«Nous craignons pour sa vie»
Les dernières images de Hossam Abou Safiya montrent un homme déterminé, vêtu de sa blouse blanche, au milieu des ruines de l’hôpital qu’il dirigeait, face à des chars israéliens. Suspecté d’être un «terroriste» du Hamas, il a ensuite été interpellé par l’armée israélienne aux côtés d’environ 240 personnes. Selon des témoignages recueillis par l’ONG Euro-Med Monitor, Hossam Abu Safiya a été sévèrement battu à coups de matraque et de bâton par les forces israéliennes, qui l’ont forcé à se déshabiller.
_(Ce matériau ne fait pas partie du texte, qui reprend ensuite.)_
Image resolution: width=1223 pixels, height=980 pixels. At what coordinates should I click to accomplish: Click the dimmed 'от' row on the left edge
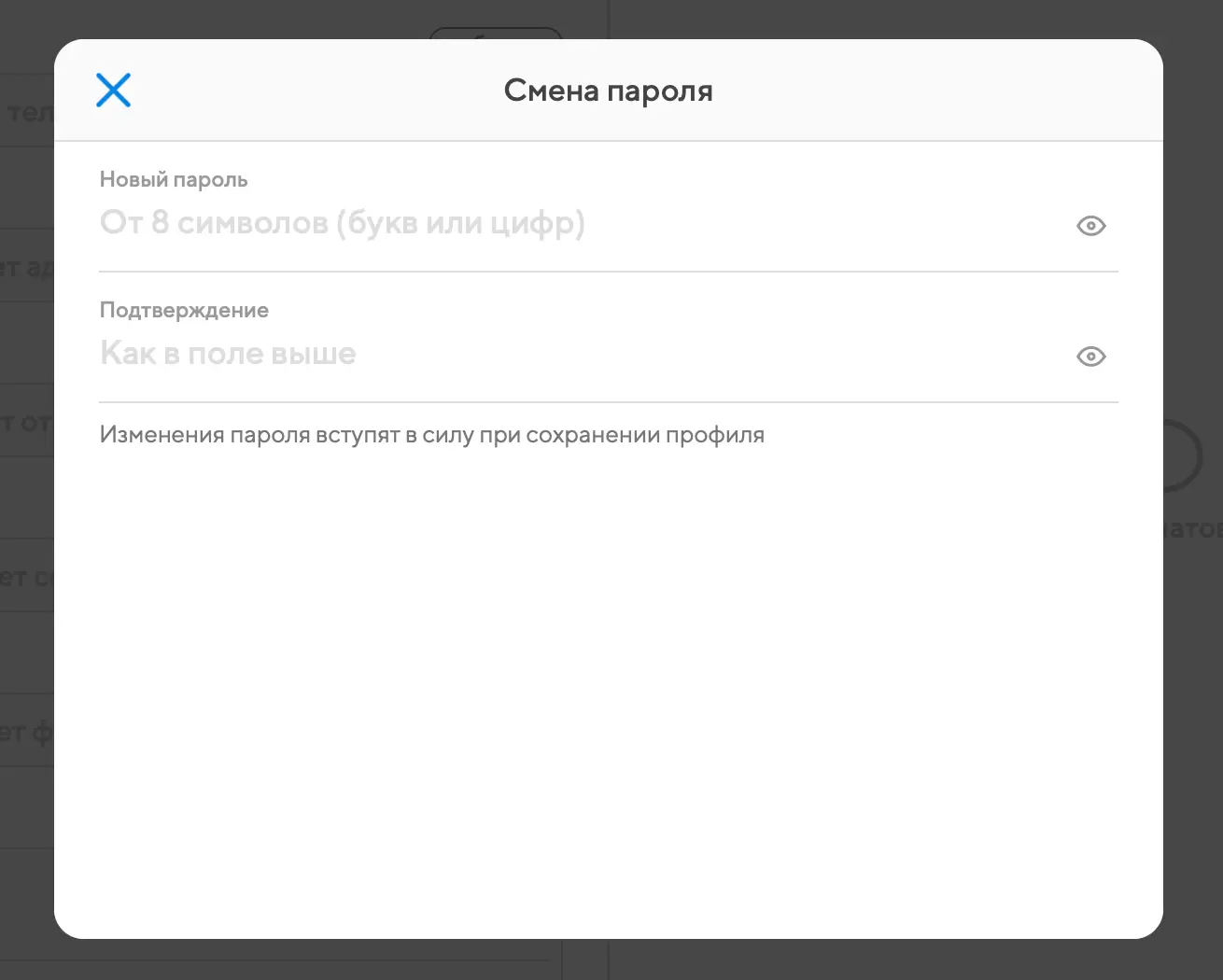point(26,423)
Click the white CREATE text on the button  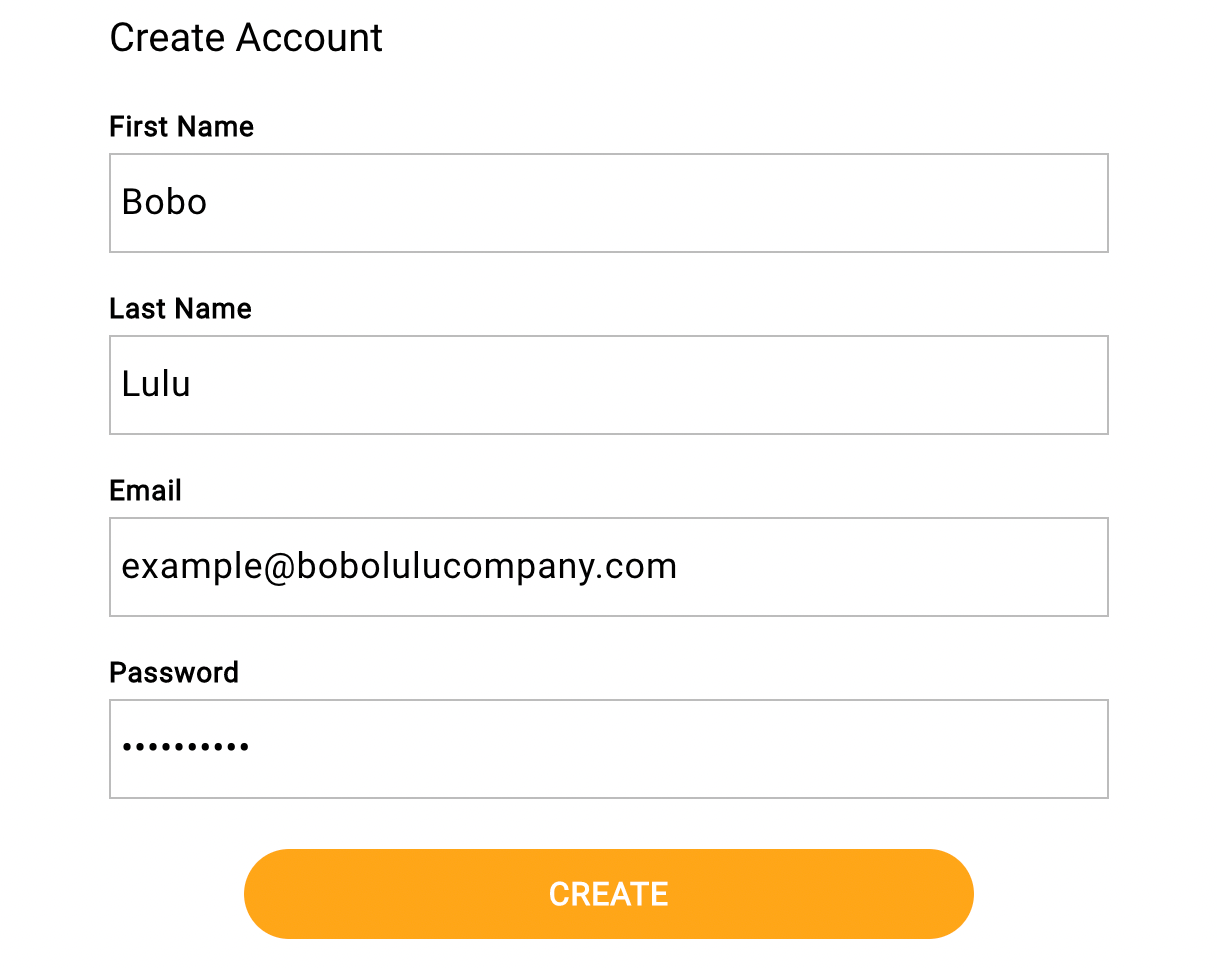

Il a ensuite été emmené dans un lieu tenu secret avant d’être transféré au camp militaire de Sde Teiman, dans le désert du Néguev, un centre tristement célèbre pour les mauvais traitements infligés aux détenus. Il serait soumis à de «graves tortures», entraînant une détérioration significative de son état de santé. «Nous craignons pour sa vie», a déploré son fils, Idris.
Figure majeure du système de santé palestinien, ce pédiatre de formation était l’un des derniers témoins de la tragédie qui frappe le nord de l’enclave, transformée par l’armée israélienne en un paysage apocalyptique. A travers des vidéos, il implorait la communauté internationale de faire cesser les attaques contre l’hôpital Kamal-Adwan, le dernier centre de santé encore opérationnel dans la partie septentrionale du territoire.
Devoir moral
Hossam Abou Safiya a payé un lourd tribut au conflit israélo-palestinien. Né au sein d’une famille réfugiée, expulsée de la ville de Hamama lors de la «Nakba» («catastrophe» en arabe, qui désigne le déplacement forcé de 700 000 Palestiniens à la création de l’Etat d’Israël en 1948), le médecin avait déjà été arrêté en octobre, avant d’être relâché. Peu après sa libération, il a appris la mort de son fils Ibrahim, tué lors d’un bombardement. Malgré cette perte déchirante, il a continué à travailler, refusant de quitter Gaza y compris lorsqu’il a été grièvement blessé, en novembre. Son poste relevait selon lui d’un devoir moral et d’un acte de résistance face à la destruction systématique des infrastructures médicales palestiniennes. «Il s’accrochait à Kamal-Adwan. Nous sommes restés jusqu’à ce que les Israéliens nous expulsent», a témoigné son épouse.
Malgré la pression constante et le manque de ressources, Hossam Abou Safiya a été salué pour son dévouement à ses patients, même dans des conditions de plus en plus extrêmes. Depuis le début de la guerre, le nord de Gaza est sous siège strict, avec une pénurie croissante d’eau, de nourriture, de carburant et de médicaments. La fermeture de l’hôpital Kamal-Adwan a détruit le système de santé local, et l’ONU qualifie désormais les hôpitaux de «pièges mortels».